I'm wondering if there's some metabolic issue with ME/CFS that makes us unable to become fat-adapted, where we need carbs in order to be able to produce energy? I guess I'm trying to figure out why I don't do well with low-carb when so many people love it.
 

drob31

Senior Member
Messages
1,487
I've been thinking a lot about this too. I don't think it's strictly a ME/CFS think, but a co-morbid of having thyroid/adrenal/metabolic issues.

With that being said, nearly every alt-medical source recommends low carb, paleo, high fat.

I've also used this formula for years, but the issue with low carb and high fat is that it drives cortisol way up, and forces your body to use it's own resources to try to raise blood sugar when you blood sugar is low.

This may cause hypoglycemia if you can't produce enough cortisol for whatever reason. So eating more carbs but with smaller meals and having complex carbs seems to be a better strategy in my opinion.
 

Runner5

Senior Member
Messages
323
Location
PNW
I eat almost 80/10/10, Vegetarian.

I'm at a 90% recovery. I went and ran 6 miles with my husband this morning along the ocean.

I guess that's all I got to say about this thread before it gets locked ;-P
 

brenda

Senior Member
Messages
2,270
Location
UK
Low carb high fat gave me, increased insulin resistance, gall bladder attacks, sick pancreas, weight gain and sugar cravings. High carb and very low fat, vegan is giving me my life back.
 

sb4

Senior Member
Messages
1,660
Location
United Kingdom
I have done some reading on this and have come to the conclusion that both ketosis and carbosis (v high carb, v low fat) can help insulin signaling and undoubtably a bunch of other proccess and thus cause our cells to burn energy healthly again. It's complicated but basically, both ketosis and carbosis mean you release minimal insulin and your cells only have to worry about one macro nutrient at a time. Mixed diets do not do this.

You can of course be perfectly healthy on a mixed diet but if you mess up your metabolism/insulin signaling/leptin/whatever somewhere along the line, then it appears going for one extreme or the other provides an enviroment for your body to correct the issue easier.

I also think this makes sense from an evolutionary perspective as I would assume that for most of evolution, we have been eating, fruit/starch, and meat separately. Meaning our bodies are used to dealing with one at a time.

The problem is we are all individual and are dealing with different forms of this disease. Every attempt of mine so far to go super high carb has caused a drastic worsening of POTS symptoms.

I would warn you, that if I'm right about this, you don't really want to be consuming much more than 10-15% fat with your meals as this is when your mito start generating a lot of ROS through reverse electron transport and your body starts treating it as a mixed meal.

Apply what you read -
**A)** In the forum thread, how far did Runner5 say they ran that morning?
**B)** Can you reproduce the forum thread from "I'm wondering if" up to and including "having thyroid/adrenal/metabolic issues.", replacing "ME/CFS" with "chronic fatigue syndrome"?
The lines that follow have nothing to do with the forum thread.

Data for analysis -
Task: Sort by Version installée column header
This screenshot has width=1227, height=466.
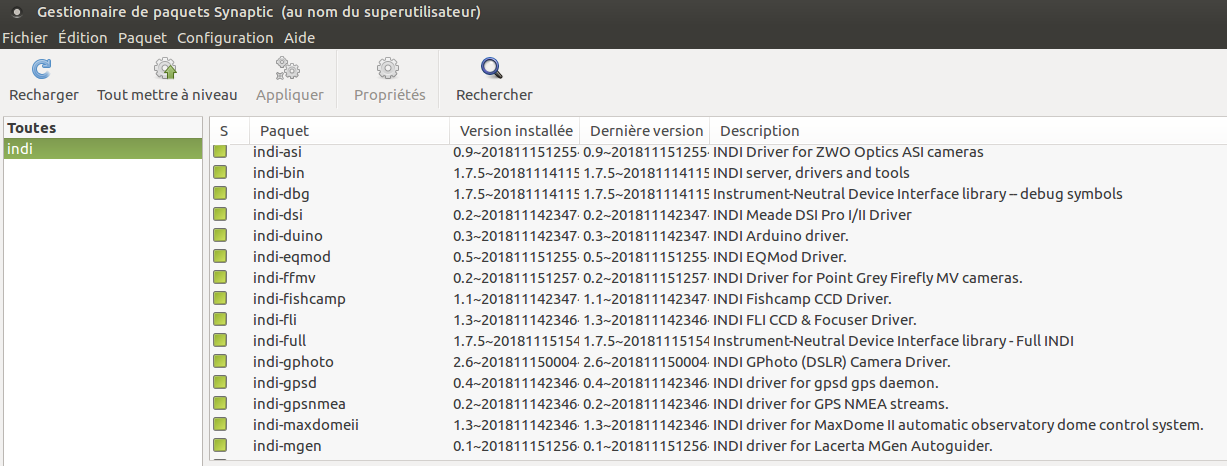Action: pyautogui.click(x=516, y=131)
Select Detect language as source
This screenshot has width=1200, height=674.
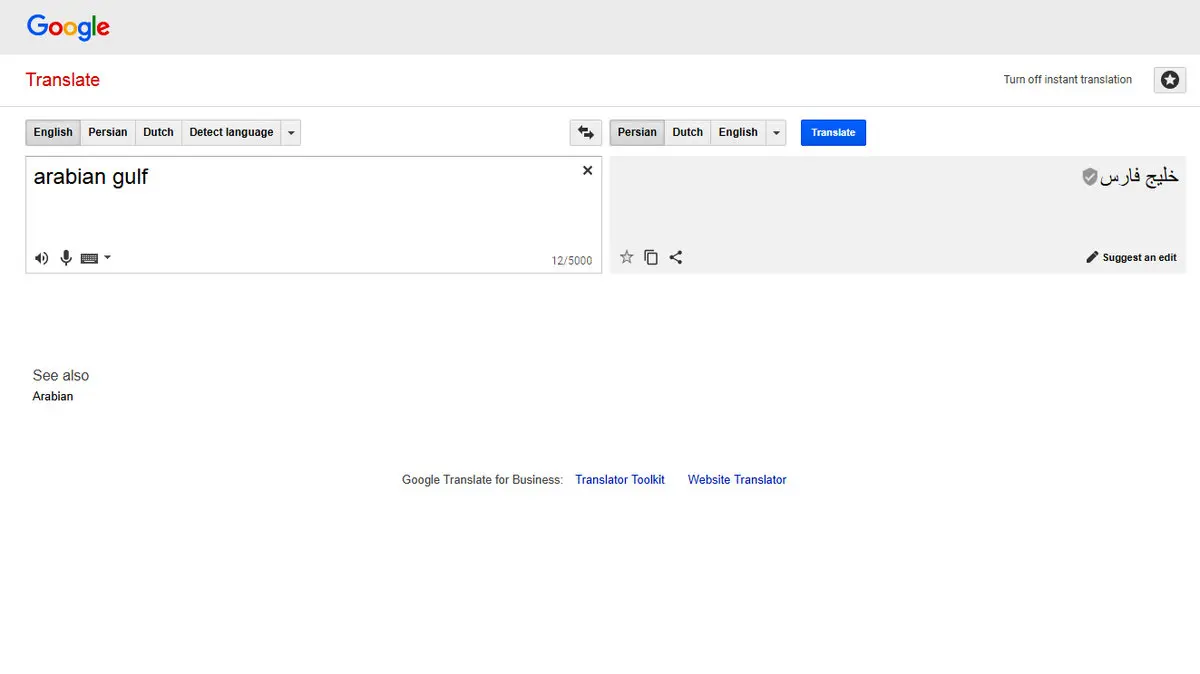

Answers for the tasks -
**A)** 6 miles, along the ocean with their husband.

**B)**
I'm wondering if there's some metabolic issue with chronic fatigue syndrome that makes us unable to become fat-adapted, where we need carbs in order to be able to produce energy? I guess I'm trying to figure out why I don't do well with low-carb when so many people love it.
 

drob31

Senior Member
Messages
1,487
I've been thinking a lot about this too. I don't think it's strictly a chronic fatigue syndrome think, but a co-morbid of having thyroid/adrenal/metabolic issues.